Research Area: Research Year: 2010
Type of Publication: Article
Authors: Stylianou Korsnes, M.; Hugdahl, Kenneth; Nygård, M.; Bjørnæs, H.
Summary Purpose: The aim of the study was to investigate behavioral and brain activation in nonpsychotic hallucinating individuals. Auditory hallucinations are reported by patients with epilepsy, although less frequent than visual hallucinations are. If behavioral and neuronal activation patterns in hallucinating patients with epilepsy are found to be similar to what has been found in hallucinating patients with schizophrenia, this would support a unique neuronal representation for auditory hallucinations cutting across diagnostic groups. Methods: We report behavioral and functional magnetic resonance imaging (fMRI) data from six epilepsy patients experiencing auditory hallucinations compared with six healthy control subjects. The participants had to report which of two simultaneously presented simple speech sounds they perceived on each trial, using a dichotic stimulus presentation mode.

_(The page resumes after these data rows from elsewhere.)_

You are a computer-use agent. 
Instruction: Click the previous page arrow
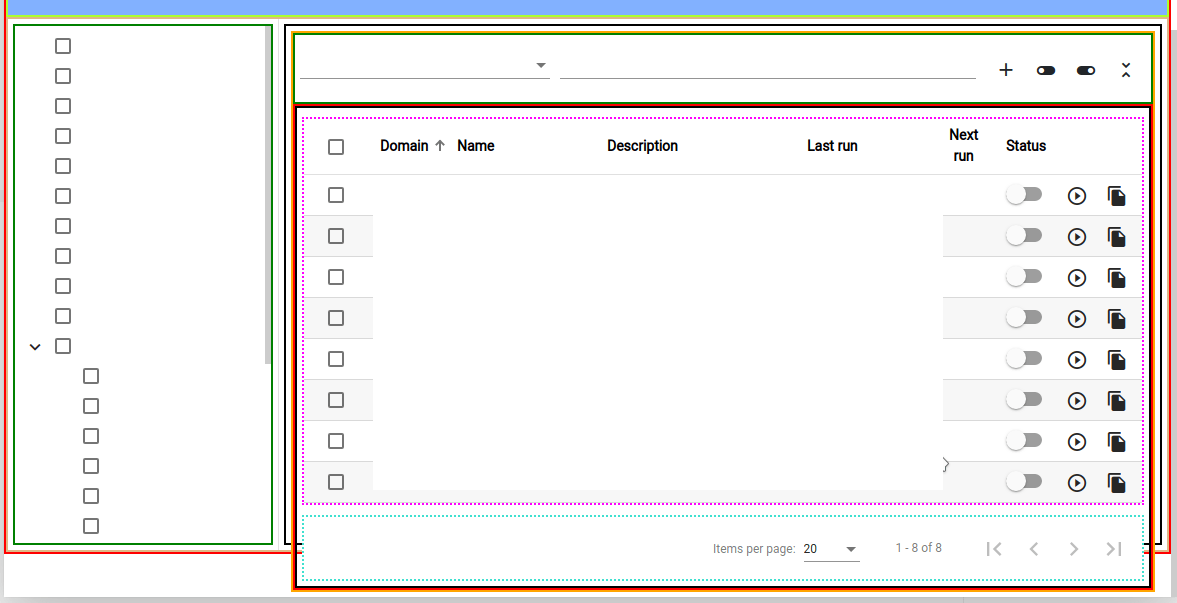coord(1034,548)
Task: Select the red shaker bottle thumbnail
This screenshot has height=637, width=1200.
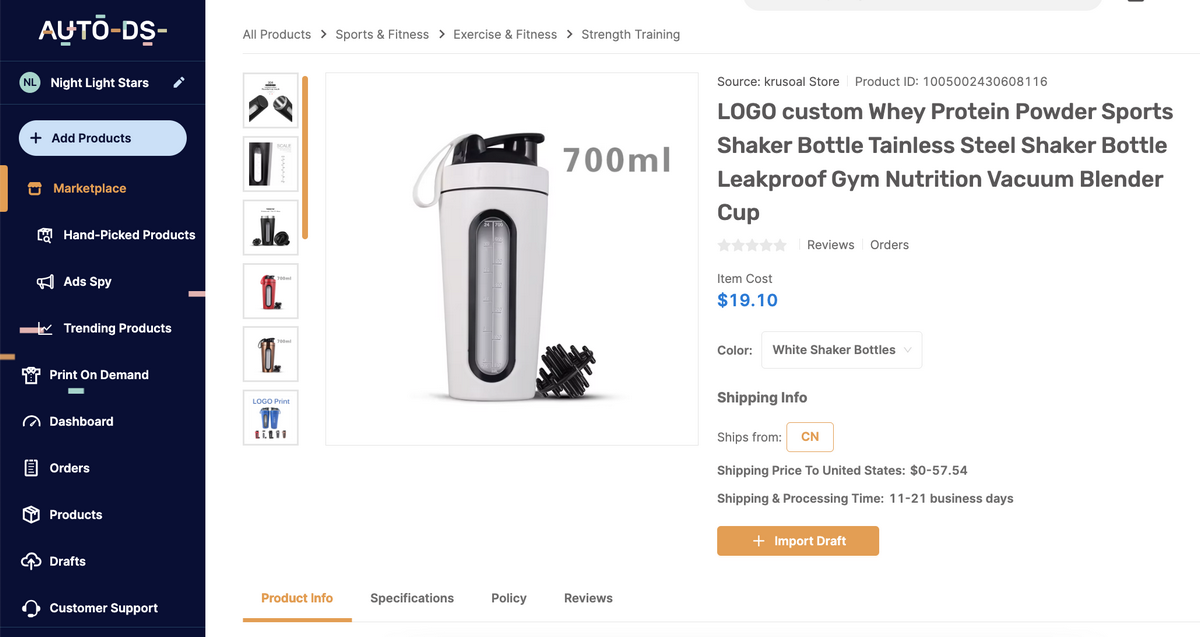Action: pos(270,291)
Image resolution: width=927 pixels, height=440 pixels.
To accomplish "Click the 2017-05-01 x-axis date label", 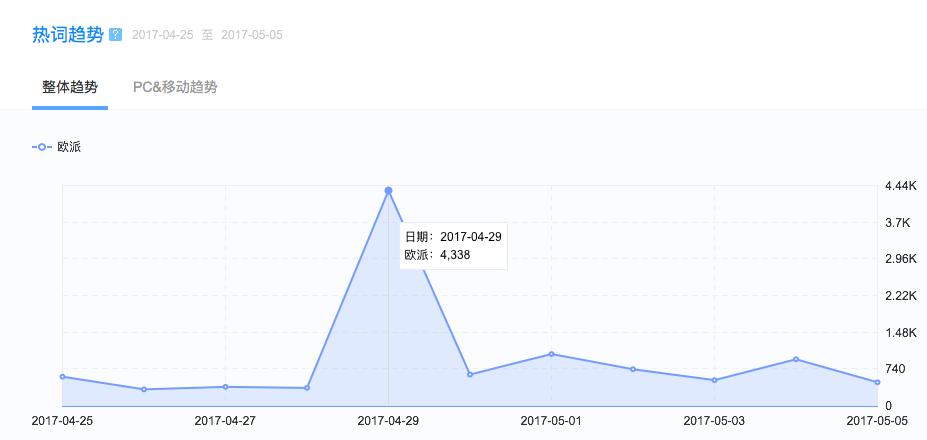I will 551,421.
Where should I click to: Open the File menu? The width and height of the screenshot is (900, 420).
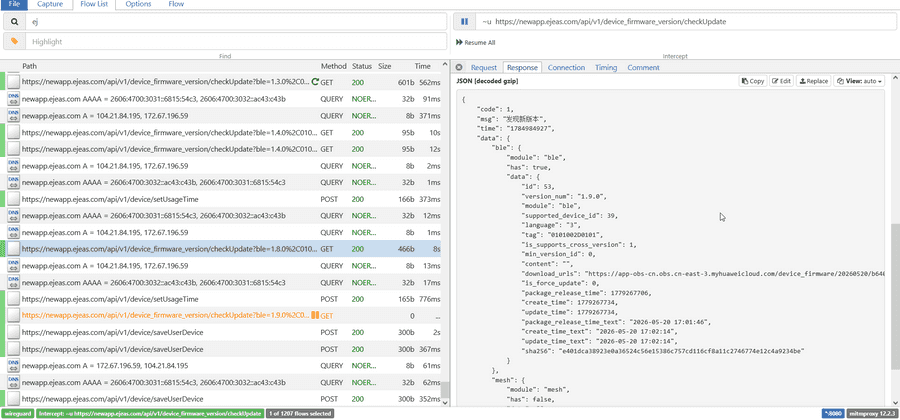click(14, 4)
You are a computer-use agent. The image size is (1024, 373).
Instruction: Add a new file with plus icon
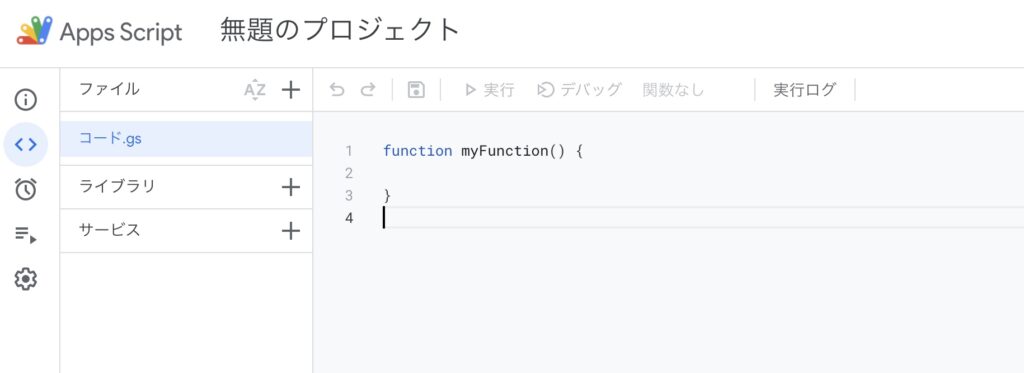tap(291, 89)
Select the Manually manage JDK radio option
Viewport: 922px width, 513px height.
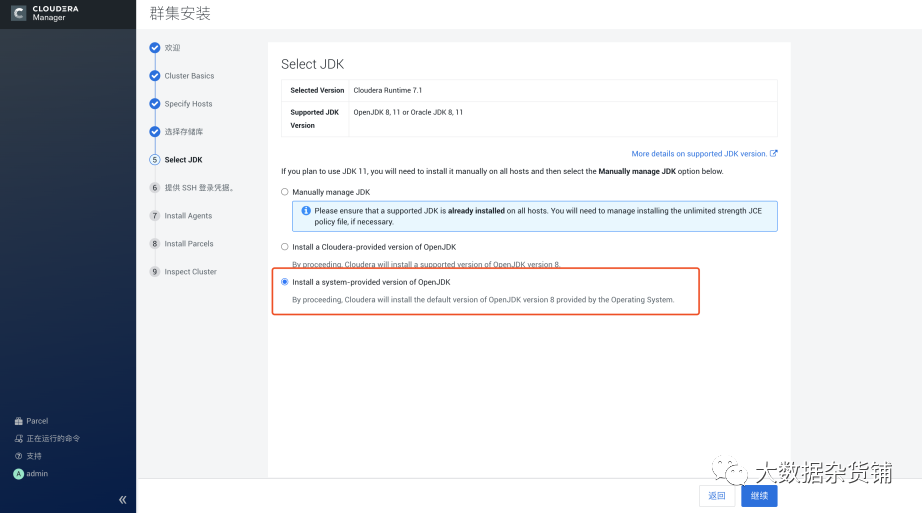285,192
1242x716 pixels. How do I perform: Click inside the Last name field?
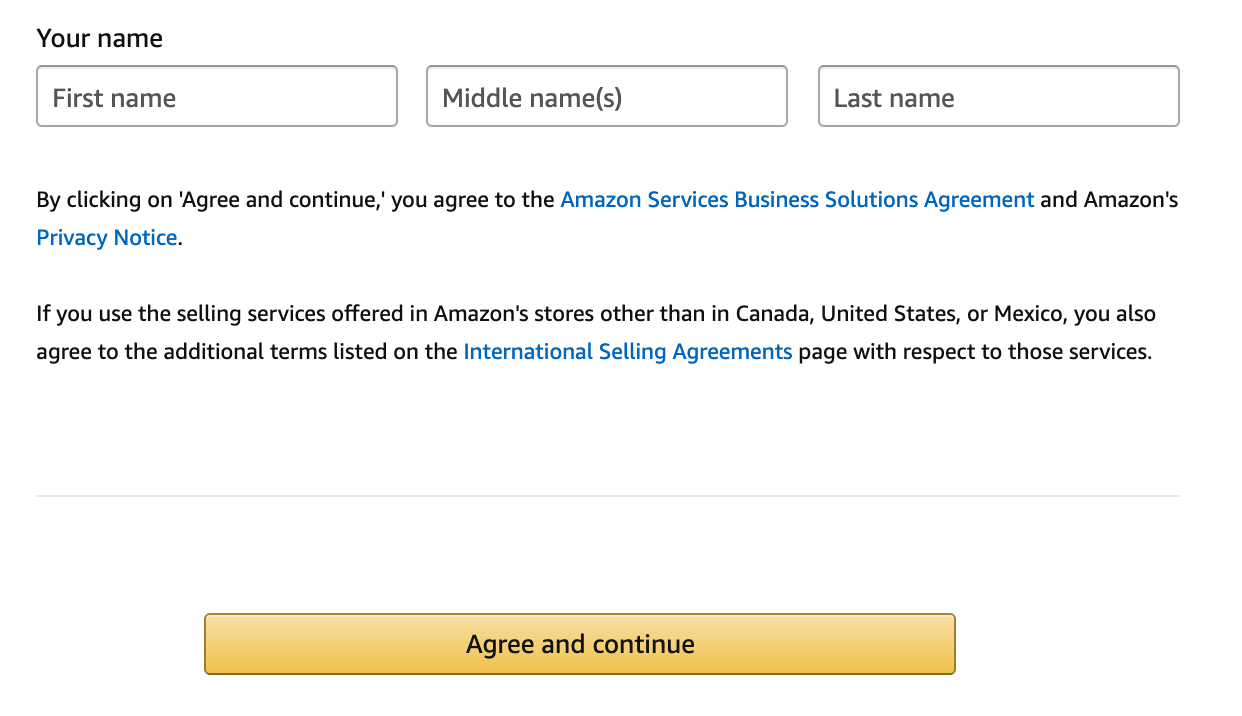click(x=998, y=96)
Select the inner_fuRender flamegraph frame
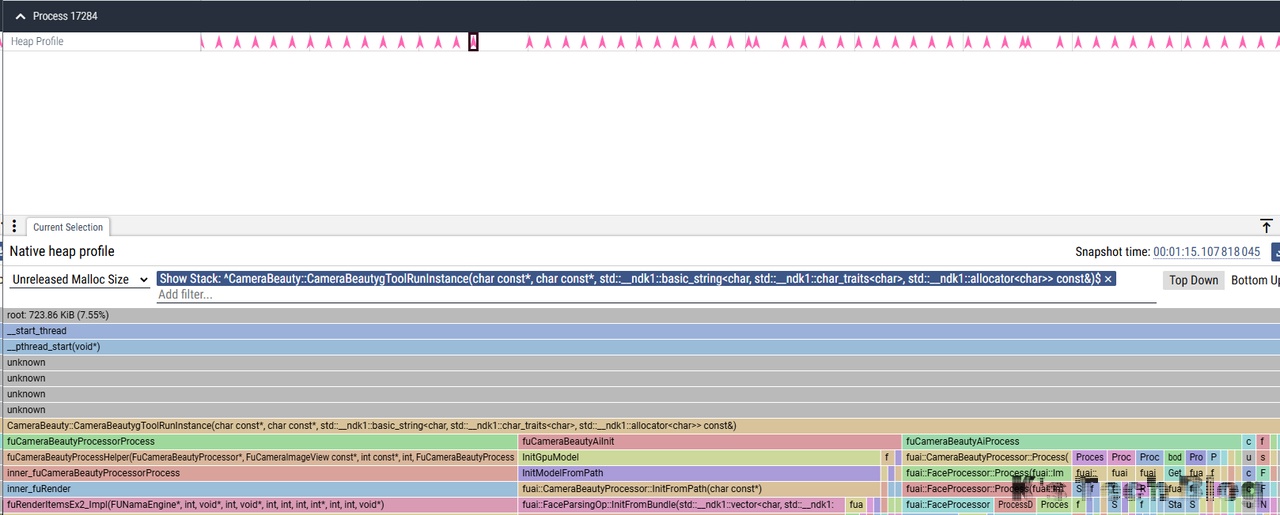Viewport: 1280px width, 515px height. point(260,489)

Results: The results showed that the patients failed to show an expected right ear advantage on the task, and they also showed significantly reduced activation in temporal, frontal, and cingulate cortex areas. Discussion: The results are discussed in relation to a view that neuropsychological and functional neuroimaging indices of auditory hallucinations may be orthogonal to diagnostic category and not unique to patients with schizophrenia.